Il 4 giugno verranno ufficialmente comunicate le date delle prove scritte del nuovo concorso dirigenti, visto che il precedente è stato annullato dalle ormai celeberrime sentenze del Cga. Naturalmente esultano i ricorrenti, imprecano i dirigenti vincitori, ormai in servizio da anni, che dovranno, loro malgrado, rimettersi in gioco..di Silvana La Porta

 

protestano coloro che vorrebbero una nuova fase di preselezione, visti i numerosi ammessi con riserva, che poi hanno finito, riserva o no, per sostenere le prove e qualcuno anche a diventare preside.

Questi sono, o meglio sembrano, i sentimenti dominanti. Perché poi, a parlare con gli interessati delle varie “fazioni”, i risultati sono ben altri. Partiamo dai presidi vincitori. Sono stremati psicologicamente da tutta la vicenda. Hanno intrapreso, sentenza o non sentenza, un lavoro nuovo e difficile, e sempre, giorno dopo giorno, con la spada di Damocle sulla testa. Si profila all’orizzonte quasi quasi anche la possibilità di dovere restituire le retribuzioni percepite in un ruolo che la magistratura ha deciso non gli spettava. Cosa significherà per loro ripetere le prove? Rimettersi in gioco, dovere dimostrare a tutti che valgono e che, come hanno superato il primo concorso, supereranno il secondo. Molti di loro hanno un’età vicina alla pensione e magari non se la sentiranno di scendere nuovamente in campo. Penseranno di andarsene in pensione da insegnante e buonanotte alla presidenza e a questo megapasticcio.

Poi ci sono i ricorrenti. Hanno lottato con tutte le loro forze per fare invalidare un concorso che ritenevano inficiato da parecchie irregolarità. La magistratura ha dato loro ragione. Ma anch’essi sono stremati. Devono rimettersi in campo, riprendere a studiare, sottoporsi a uno stress psicologico notevole: e davanti c’è sempre lo spauracchio di un’ennesima bocciatura che darebbe ragione ai loro antagonisti. E’ paradossale, lo ammettiamo, ma non tutti ripeteranno le prove. C’è stanchezza e sfiducia nel sistema concorsuale.

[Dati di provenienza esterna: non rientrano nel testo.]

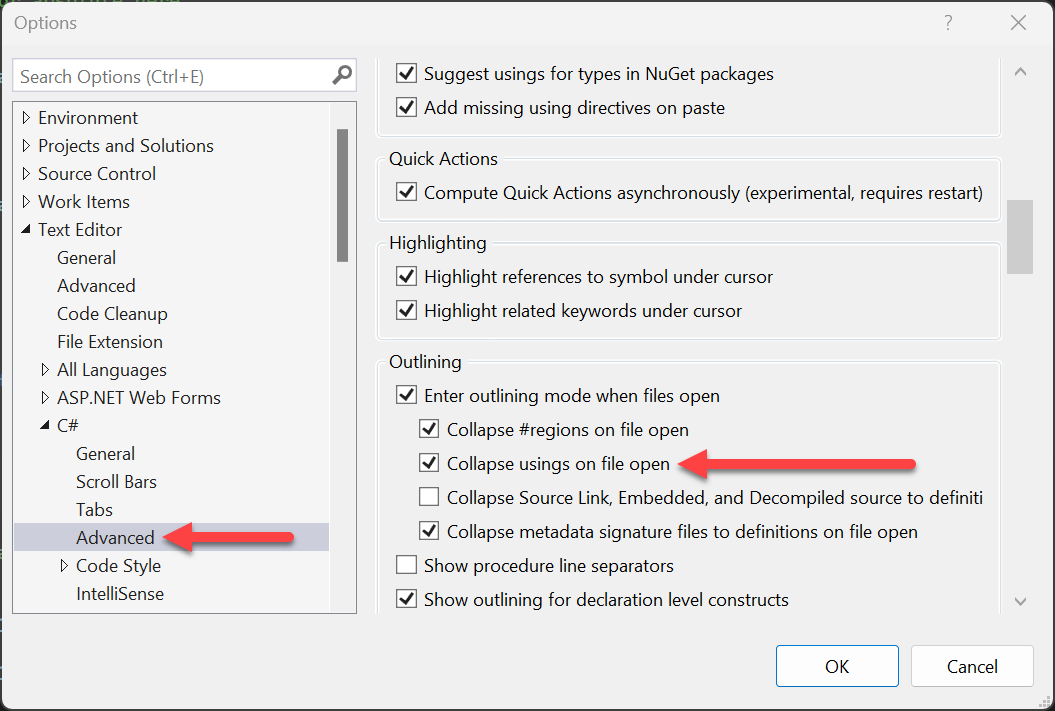Click the options pane scrollbar thumb
The width and height of the screenshot is (1055, 711).
tap(1019, 236)
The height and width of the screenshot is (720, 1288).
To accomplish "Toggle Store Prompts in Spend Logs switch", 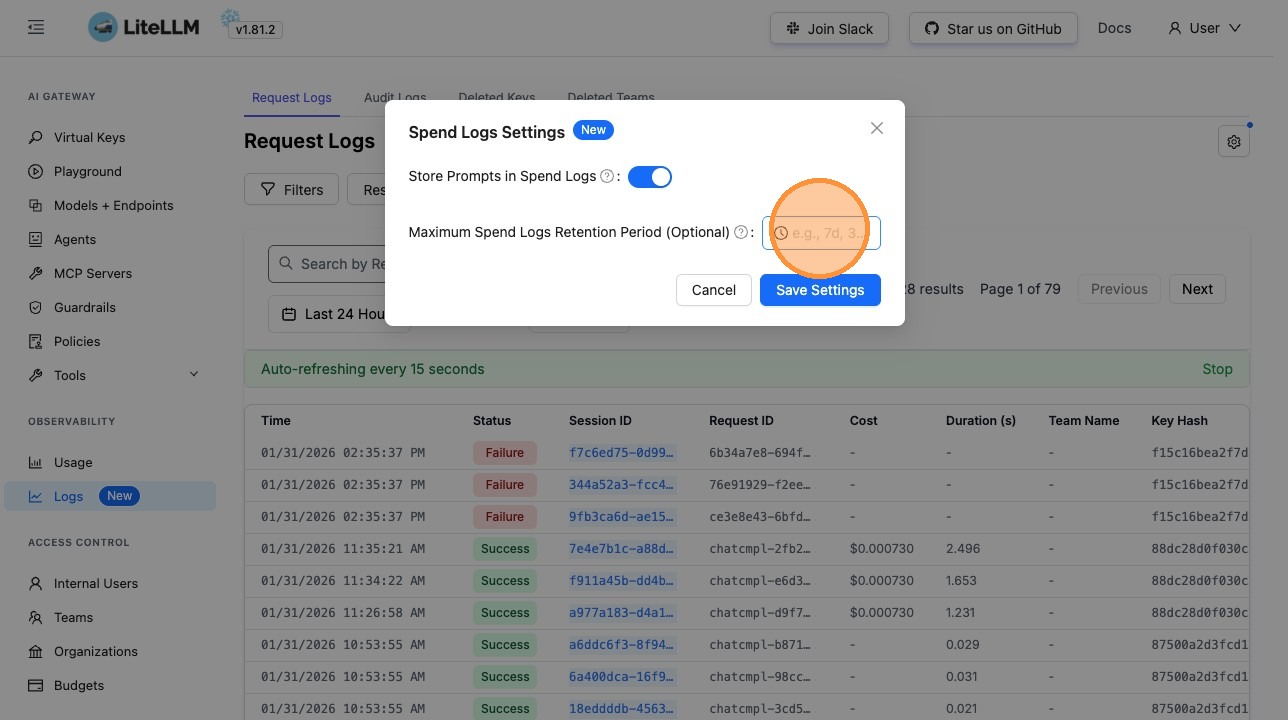I will pyautogui.click(x=649, y=177).
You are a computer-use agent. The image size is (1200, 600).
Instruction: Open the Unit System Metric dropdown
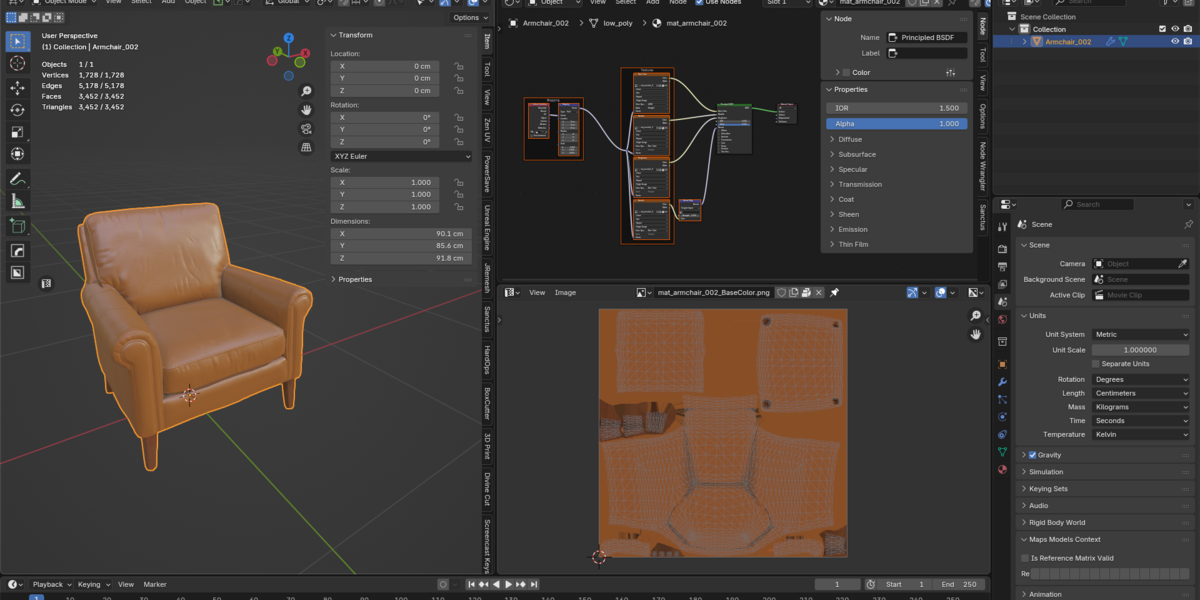click(1141, 335)
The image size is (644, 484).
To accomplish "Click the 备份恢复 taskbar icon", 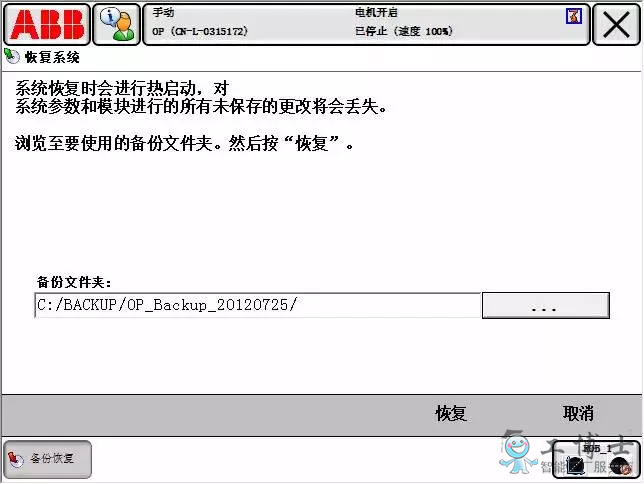I will (16, 459).
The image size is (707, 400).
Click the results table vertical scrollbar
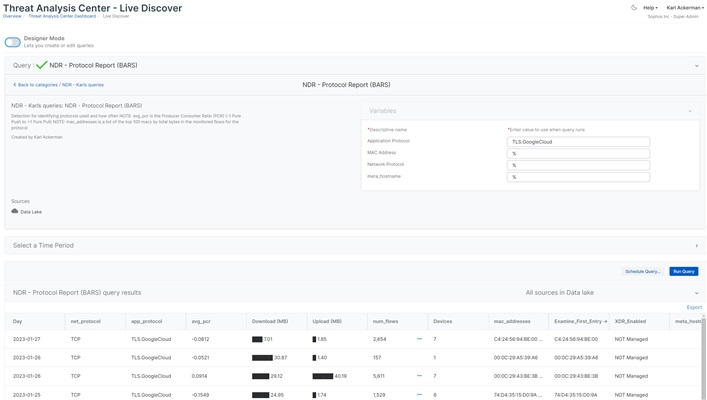coord(703,360)
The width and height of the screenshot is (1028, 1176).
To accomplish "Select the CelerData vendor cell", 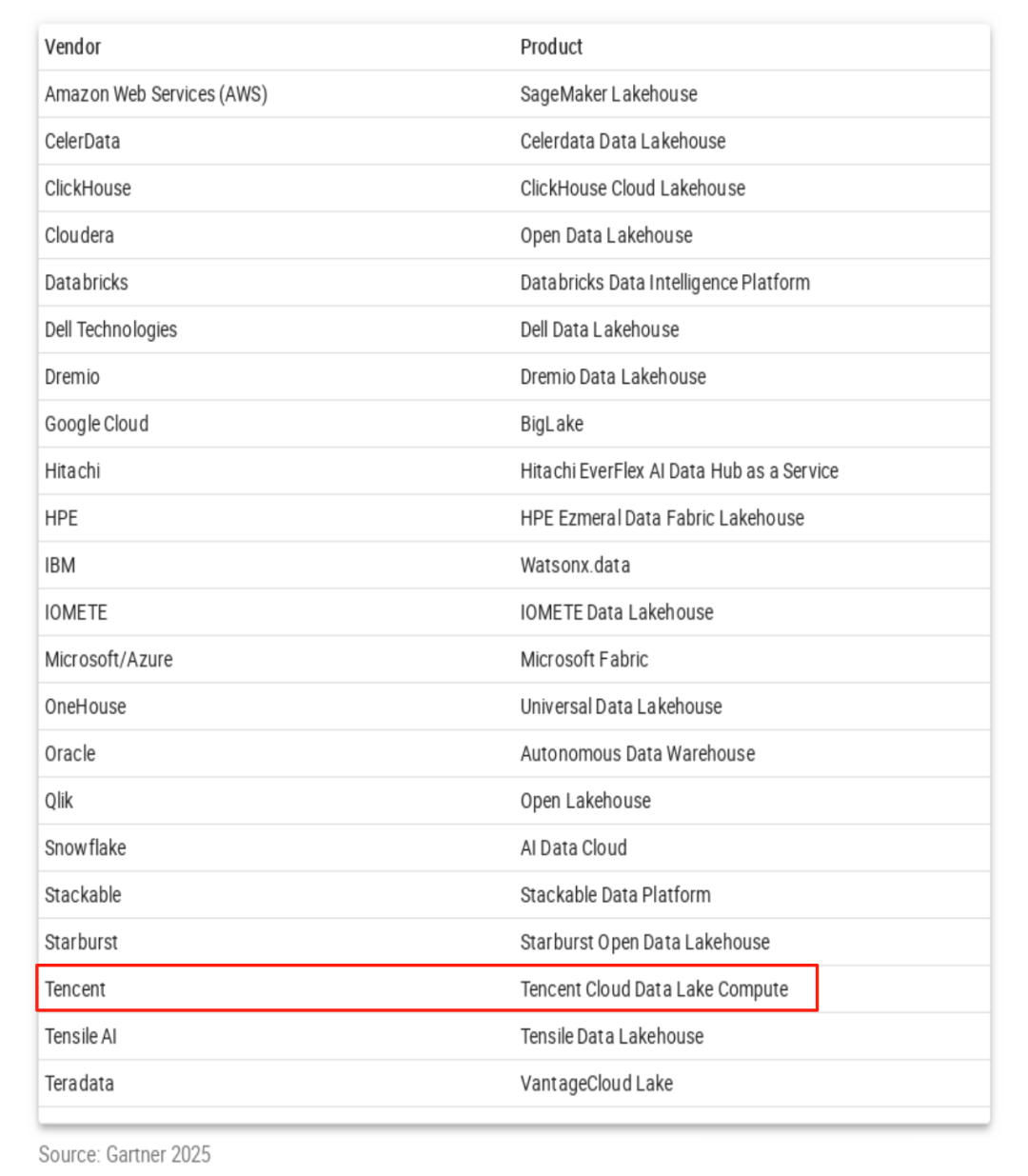I will tap(82, 141).
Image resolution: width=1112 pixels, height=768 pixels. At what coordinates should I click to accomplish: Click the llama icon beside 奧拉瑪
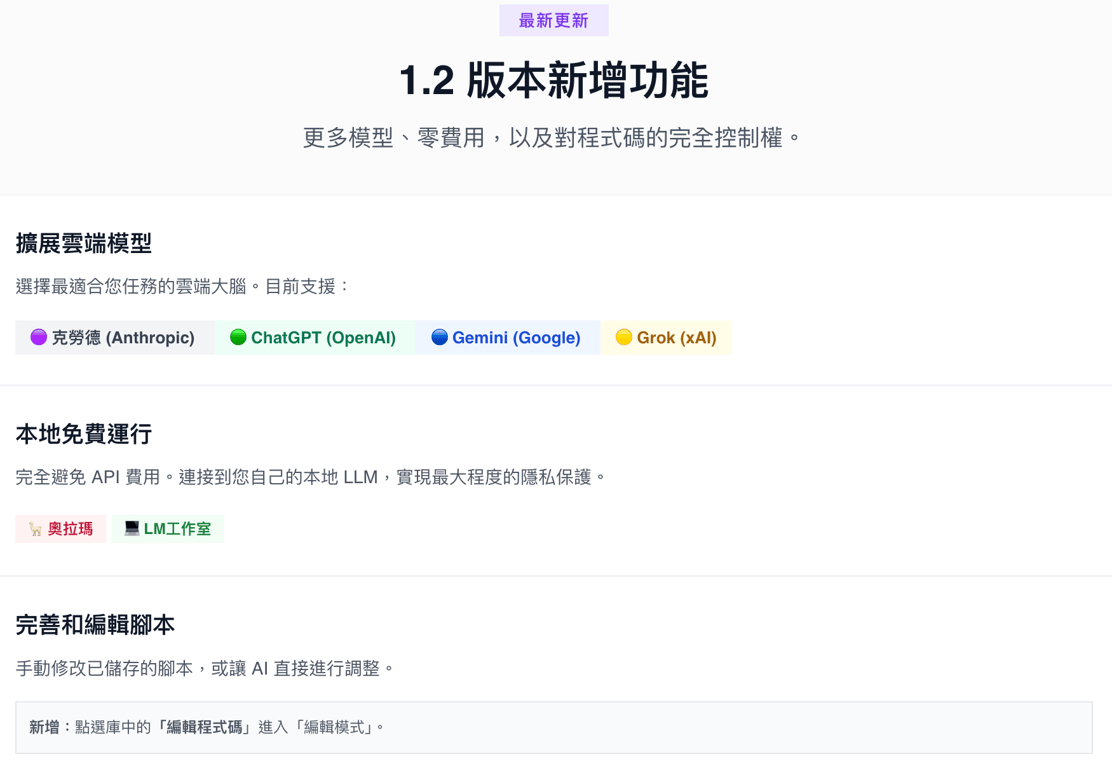coord(35,529)
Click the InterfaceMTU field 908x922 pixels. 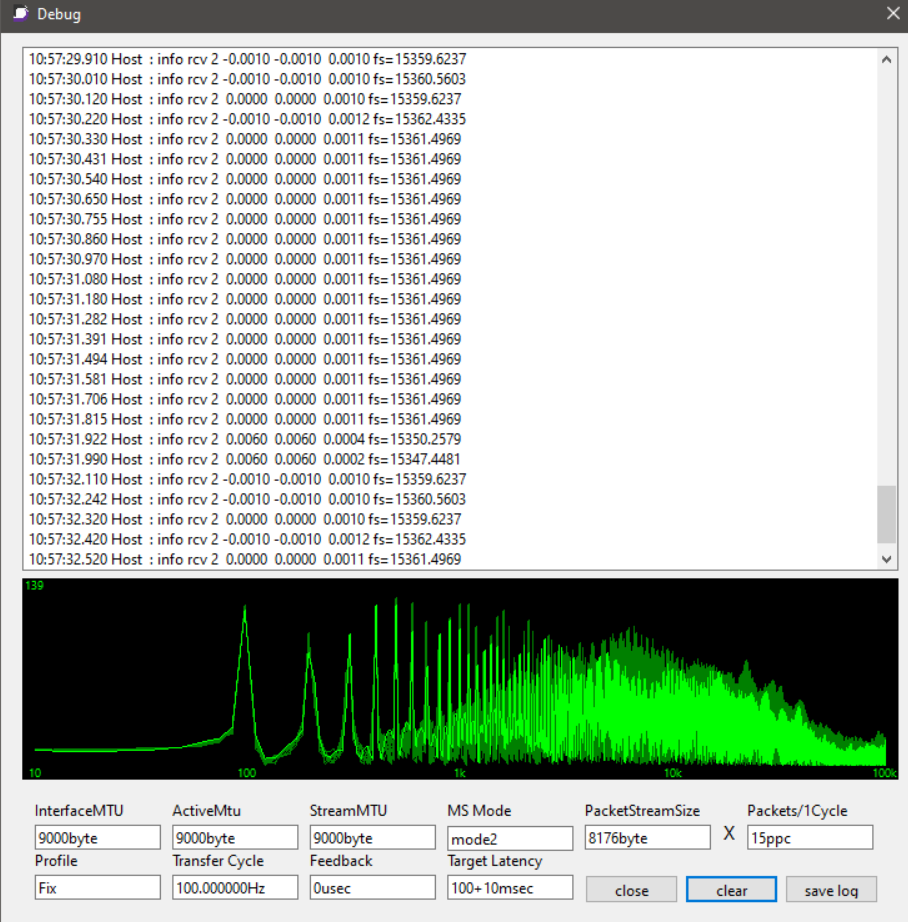97,838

Infine ci sono pure i malcapitati. Cioè coloro che sono stati bocciati alle prove scritte, ma non hanno fatto ricorso. Per questi un meteorite si è abbattuto sul loro capo. Anche loro dovranno ripetere il tutto. E, a sentirli parlare, non ne hanno molta intenzione. Io ripeto le prove? Io mi rimetto in questa bagarre feroce, che non sai come ti finisce e, se poi lo superi, quasi quasi vieni accusato di non avercela fatta da solo? Nemmeno per scherzo. Non ci vado a Palermo, se lo facciano gli altri ‘sto concorso, che ormai è diventata una farsa, altro che un concorso.

Insomma il 4 giugno verranno divulgate le date delle prove scritte. Ma chi andrà davvero a sostenerle? Le guerre lunghe stremano e abbattono. E ormai l’atmosfera è di rassegnazione e quasi abulia. A tutto vantaggio di chi ci proverà ancora una volta.